2. El pacto




El cielo, otrora despejado, cambió la tonalidad a un denso bruno, anunciando una tormenta, inusual en época veraniega. Sin embargo, los pobladores de Villa San Pedro estaban acostumbrados a esos cambios climáticos. Además, la lluvia significaba que reverdecerían los campos que rodeaban al lugar, al menos en parte. En otros sectores, la sequía imperaba; los extensos bosques secos de ceibo eran un claro ejemplo de la falta de humedad en esa zona.

Él observó a través del parabrisas del auto, confirmando que el clima no le representaría mayor complicación. Atrás quedó la floresta, avanzó lentamente por una de las callejuelas, examinando ambos lados de la calle.

El pueblo tenía un aspecto de haberse estancado en el tiempo: casas de teja y adobe; escalinatas y amplios balcones, en donde pendían flores mustias como decoración; elementos que le conferían esa atmósfera de urbe antigua. En las aceras, los arupos eran los que, con su característico violeta, insuflaban vida a ese panorama triste y desolador.

Si hasta parecía que el lugar le daba la bienvenida, como si supiera para qué estaba ahí.

Unos kilómetros adelante, detuvo el carro en la parte más elevada de la villa. Estacionó a un costado de las escaleras que llevaban a la cima del monte. Al bajar, recorrió con la vista el entorno; en la cúspide divisó la imagen de un Cristo; a la derecha sus ojos quedaron fijos en el balcón rocoso que brotaba de la montaña, protegido por una valla circular.

Caminó a paso firme, deseoso de alcanzar ese peñasco, testigo de incontables muertes. Rumores decían que estaba embrujado, que a medida que alguien se acercaba, se oía una música plácida. Como las sirenas que llamaban a Ulises y otros navegantes, la roca invitaba a lanzarse.

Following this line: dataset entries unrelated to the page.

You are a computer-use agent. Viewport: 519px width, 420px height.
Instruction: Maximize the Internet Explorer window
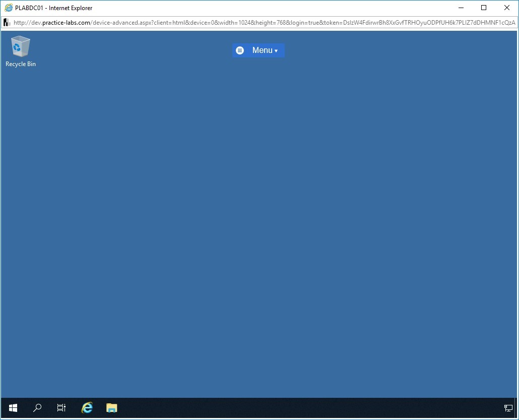484,8
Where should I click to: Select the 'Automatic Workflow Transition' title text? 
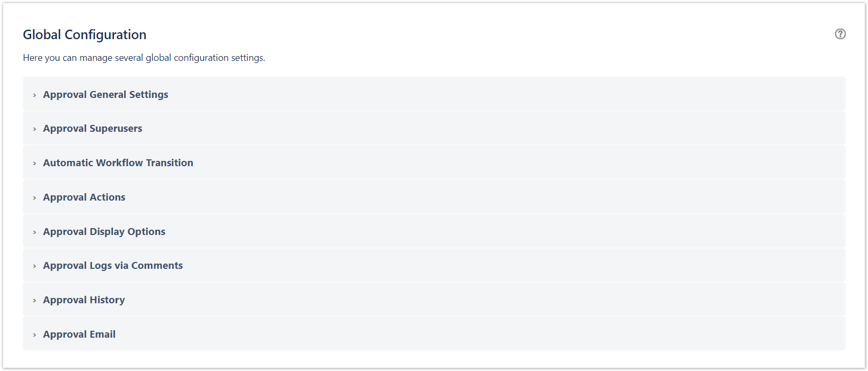[x=118, y=163]
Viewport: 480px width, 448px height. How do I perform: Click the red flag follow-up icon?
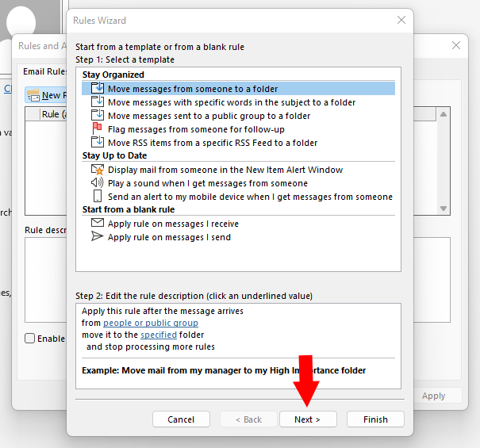[x=98, y=129]
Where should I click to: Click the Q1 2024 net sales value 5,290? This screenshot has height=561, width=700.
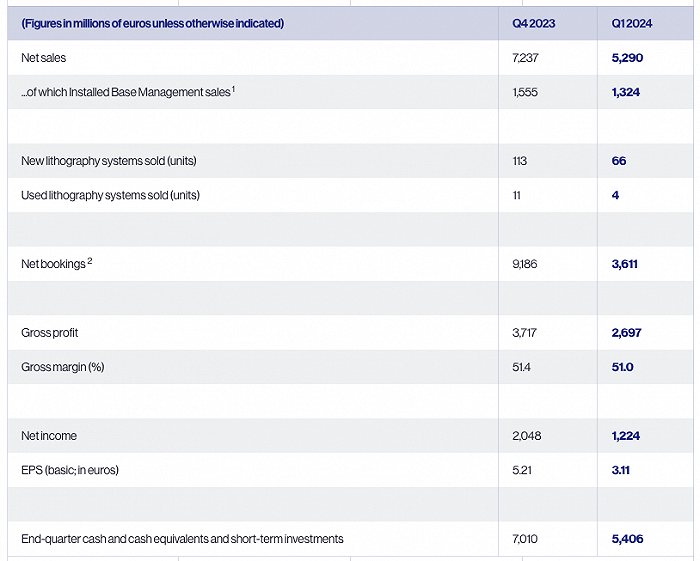pos(627,58)
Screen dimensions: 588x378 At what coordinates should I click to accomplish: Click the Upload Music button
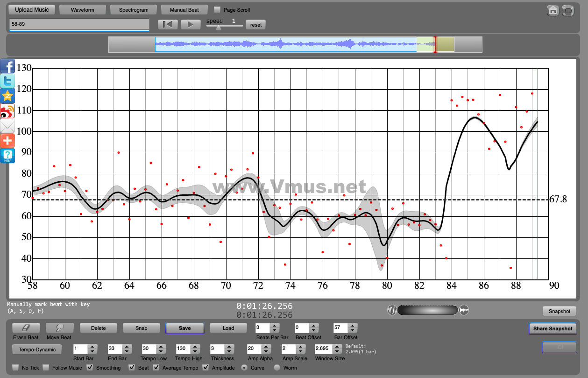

Se paró en el risco, observando fijamente hacia el insondable abismo, experimentó una sensación de vértigo, propio de sitios altos. Notó que la caída era vertical, volviendo la probabilidad de sobrevivir casi nula. Se quedó absorto en sus pensamientos, contemplando el vacío; problema tras problema convergieron en la cabeza, como enjambre de rabiosas avispas.

Había albergado la esperanza de recuperarse, de que sus historias lo llevaran de nuevo a la cumbre de su carrera, pero cruzado ese dintel sus ilusiones murieron aplastadas por el estado de frustración que lo rebasó.

Estuvo concentrado en sus cavilaciones cuando fue interrumpido por una voz masculina de clave aguda y áspera. Sin haberse dado vuelta, intuyó que se trataba de un anciano. Por un momento consideró la idea de que era su padre, que vino a llevárselo al mundo de los muertos.

—¿Cómo se llama? —interpeló el hombre.

La boca del anciano mostró una escasez de piezas dentales y las que le quedaban estaban veteadas y con caries. Gavriel gesticuló una mueca de asco, por lo desagradable que le resultó mirar esa cavidad.

—Gavriel Sagardy. ¿Para qué es? —Le llamó la atención la libreta y el lapicero que tenía en la mano, con intención de anotar algo.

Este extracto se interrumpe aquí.